## What to do
When you restate the data, keep every word as it is and drop the images.

[Items from a dataset]
--

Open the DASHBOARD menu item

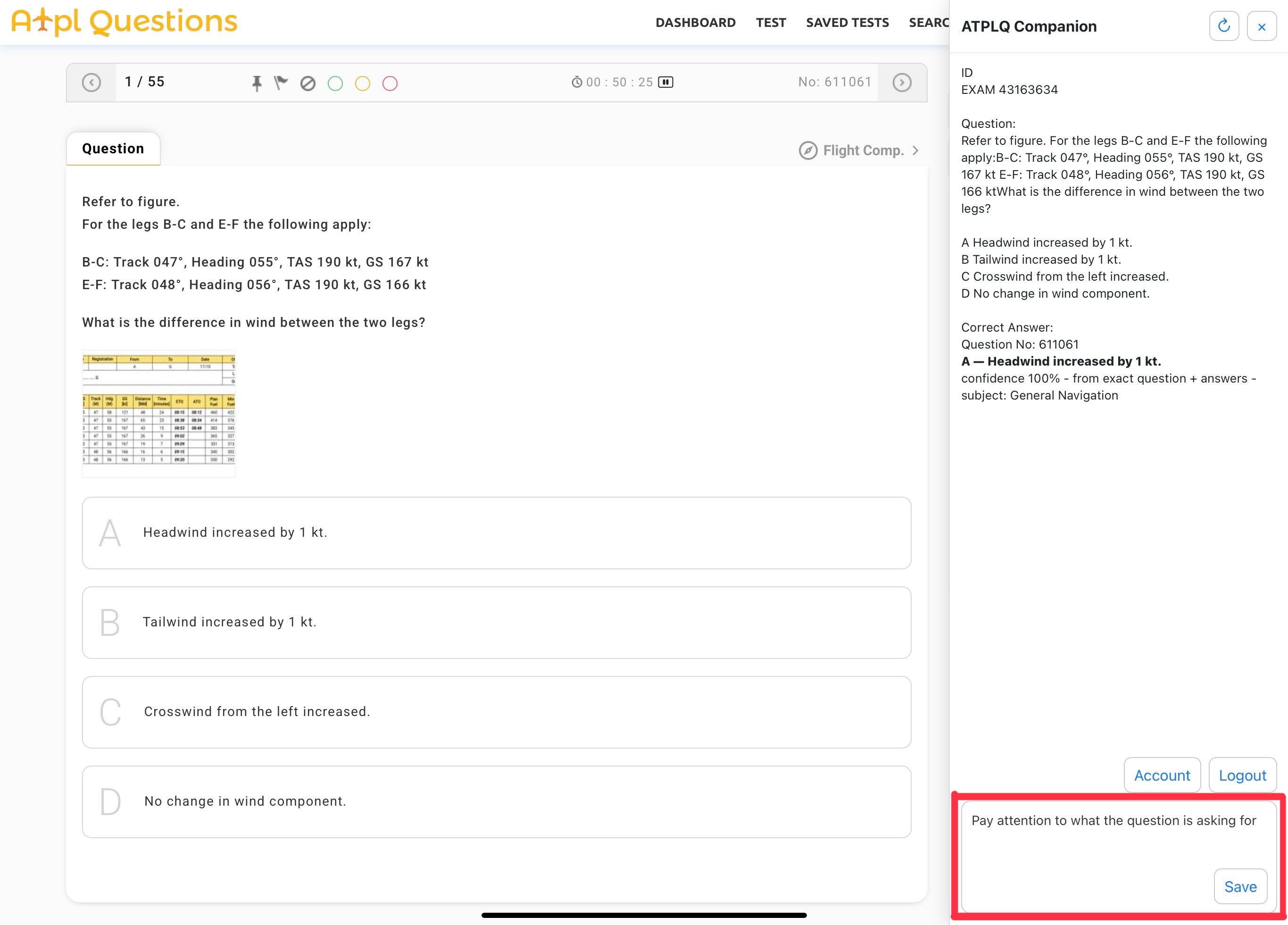pos(695,22)
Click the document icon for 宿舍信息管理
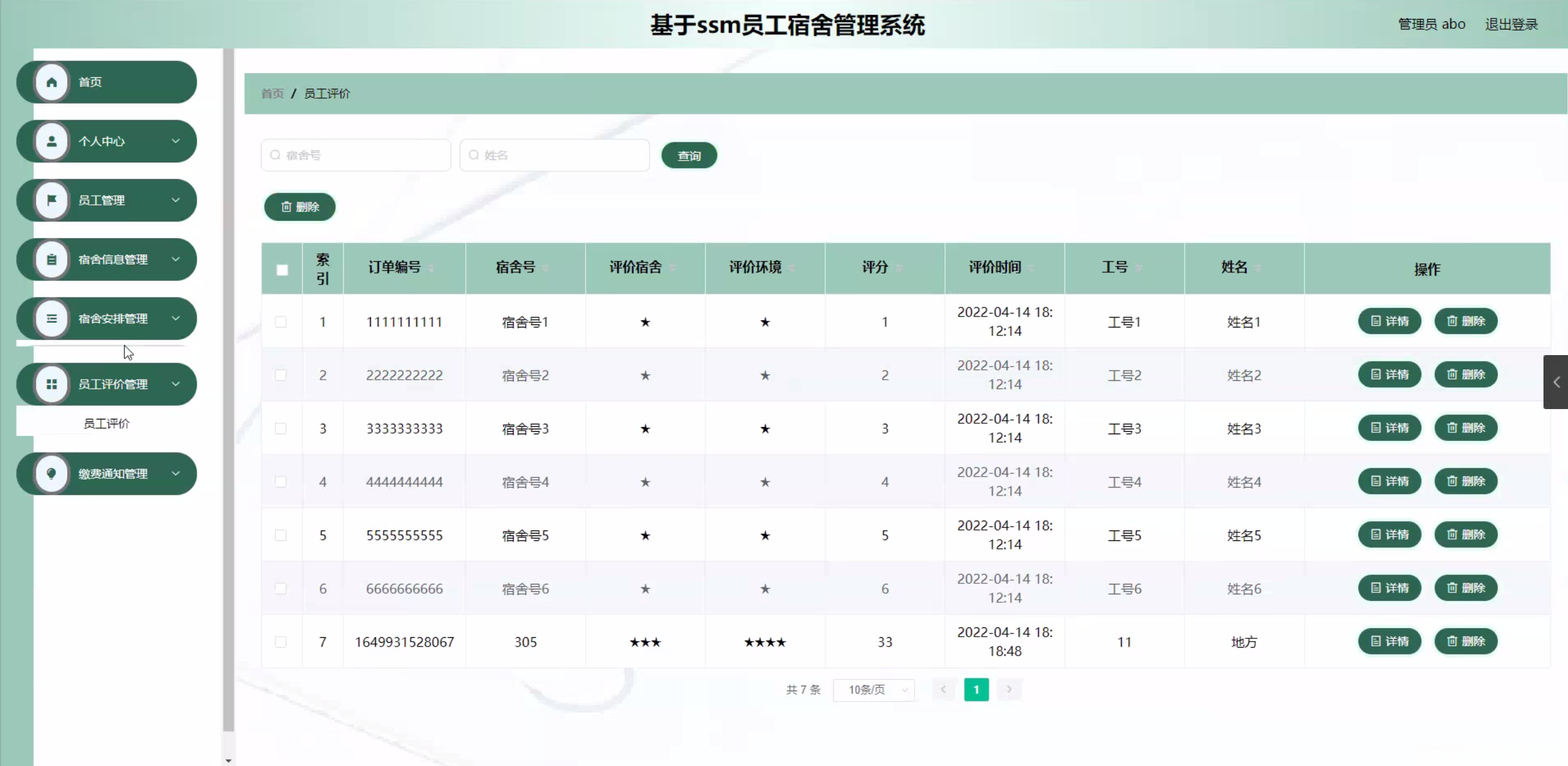Viewport: 1568px width, 766px height. coord(51,259)

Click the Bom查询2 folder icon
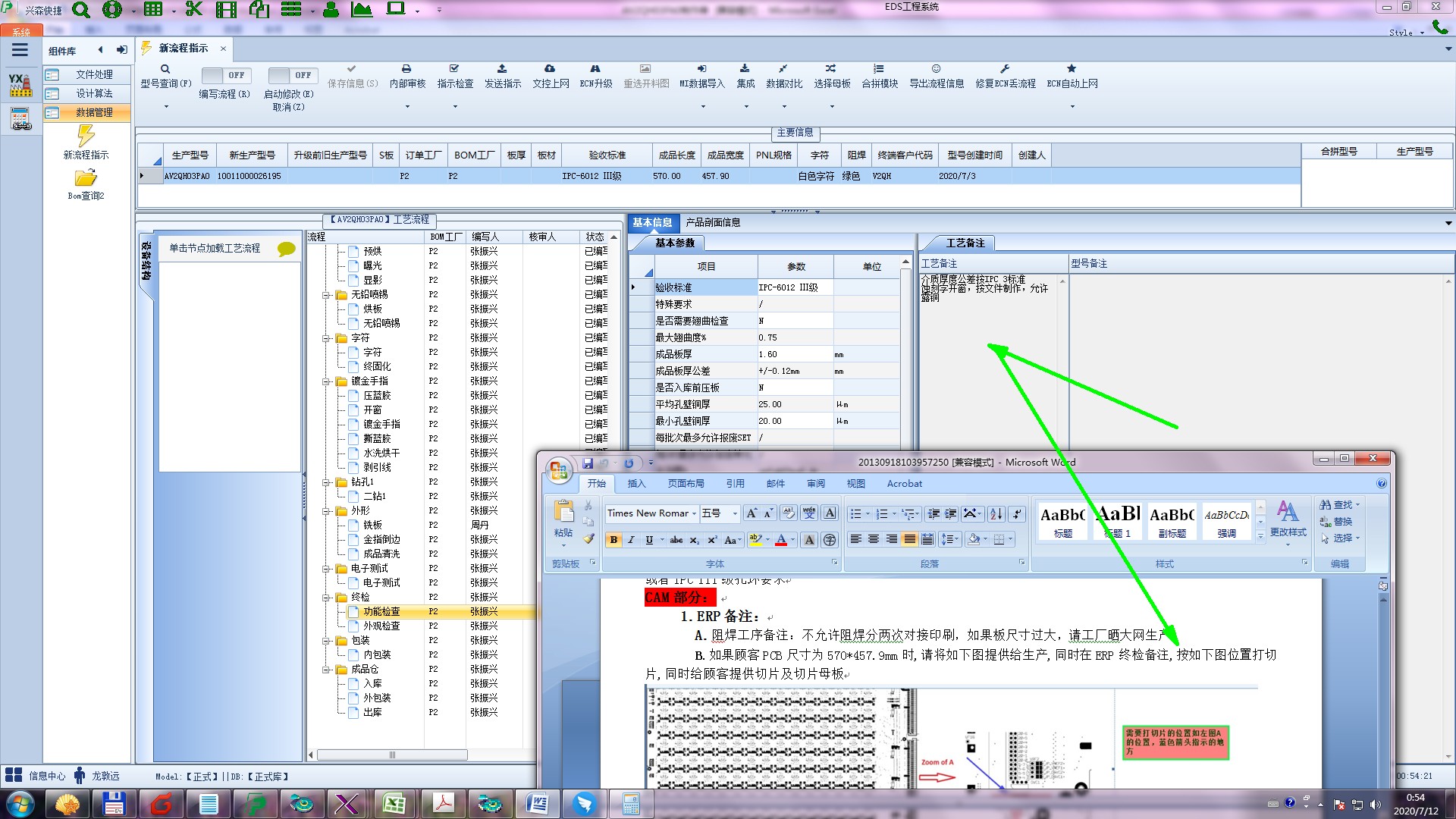tap(86, 179)
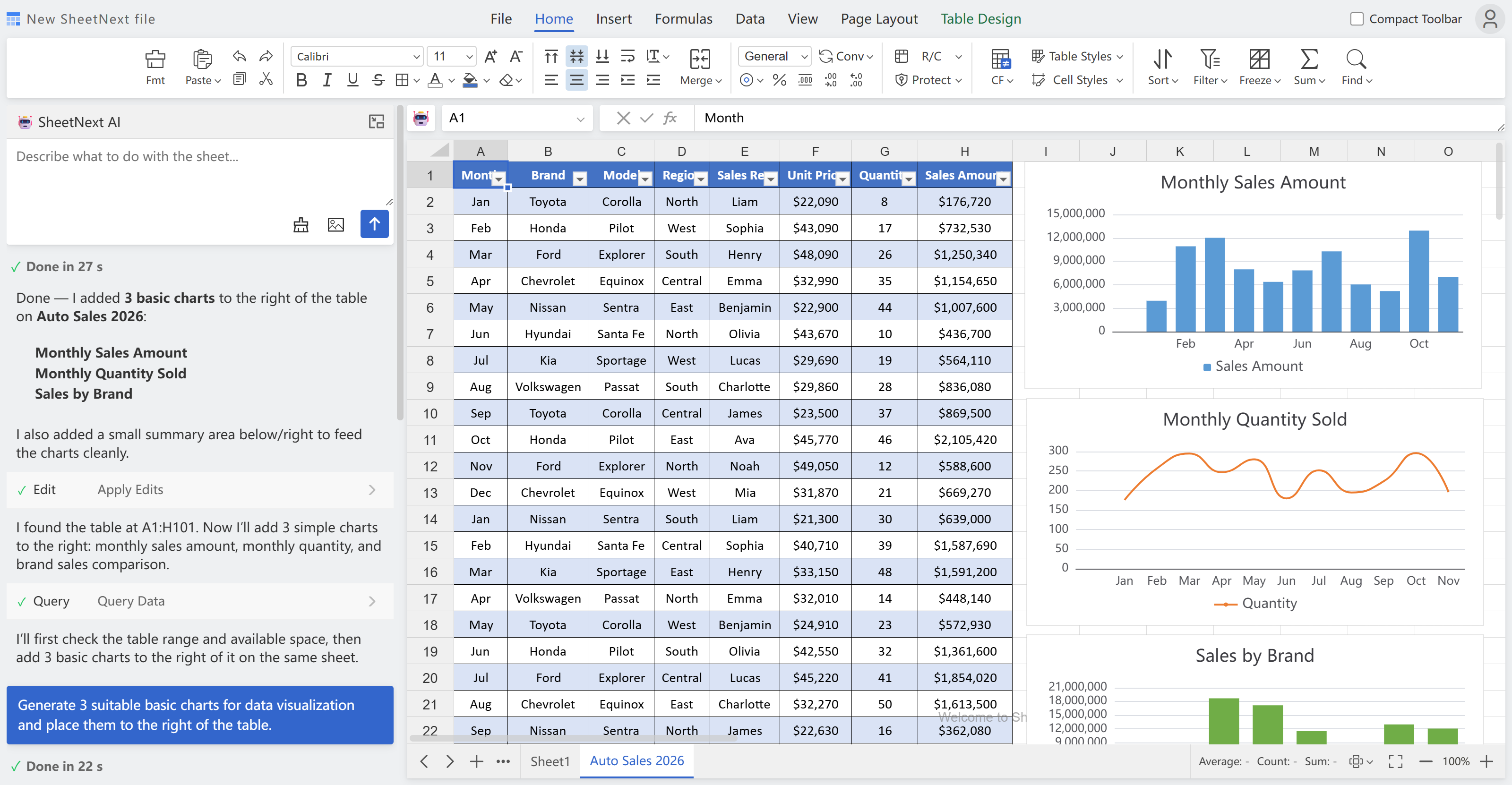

--

## Answer section
Open the DASHBOARD menu item

pos(695,22)
Click the document icon for 宿舍信息管理
Viewport: 1568px width, 766px height. coord(51,259)

Click the Bom查询2 folder icon
tap(86, 179)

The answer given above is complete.